70 – El Espíritu da testimonio a nuestro espíritu

La vida en el EspírituY ahora, he aquí que yo, atado en espíritu, voy a Jerusalén sin saber lo que allá me sucederá, salvo que el Espíritu Santo solemnemente me da testimonio en cada ciudad, diciendo que me esperan cadenas y aflicciones… (Hechos 20:22-23).

         Escuchando los mensajes que se dan a muchos hermanos en esos cultos donde «abundan» las profecías, veo que predomina un tipo de mensaje de este estilo: «Dios te va a usar en grandes cosas, irás a otras naciones con el evangelio y Dios hará grandes cosas a través de ti», o similares.

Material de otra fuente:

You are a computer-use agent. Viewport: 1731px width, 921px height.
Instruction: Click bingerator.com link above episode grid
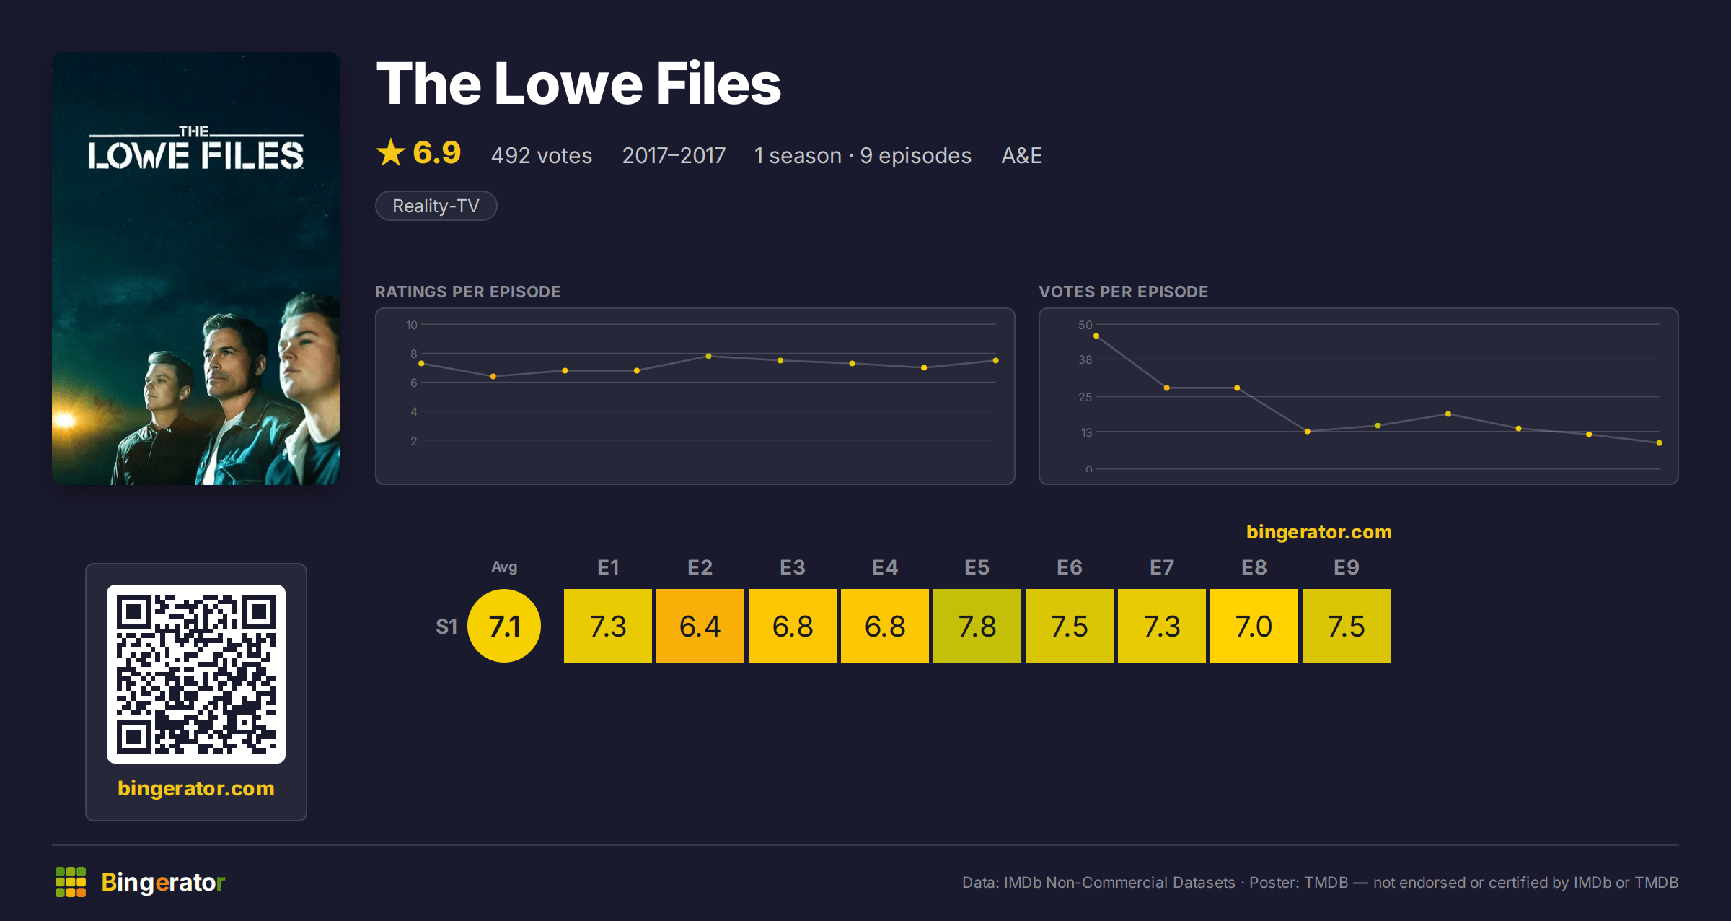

Un porcentaje demasiado elevado son palabras infladas dirigidas a hinchar el ego más que a producir la exhortación para ser un discípulo del Señor en cualquier tipo de circunstancias.

Pablo salió de Éfeso, −un lugar donde había vivido momentos de gran testimonio del evangelio−, y se dirigió a Jerusalén, donde sabía le esperaban cadenas y aflicciones, así como una gran resistencia a su mensaje. Dice: «atado en espíritu, voy a Jerusalén sin saber lo que allá me sucederá». Sabe con certeza que no puede escapar de acudir a la ciudad donde estaba la primera congregación, y también el epicentro de sus mayores detractores. Jesús también afirmó su rostro para ir a Jerusalén cuando le llegó el tiempo (Lc. 9:51 LBLA). Pablo seguía a su Maestro. Lo hacía atado en espíritu, sin otra alternativa y sin saber con claridad lo que allí le esperaba, aunque tenía el testimonio del Espíritu de que le esperaban cadenas y aflicciones.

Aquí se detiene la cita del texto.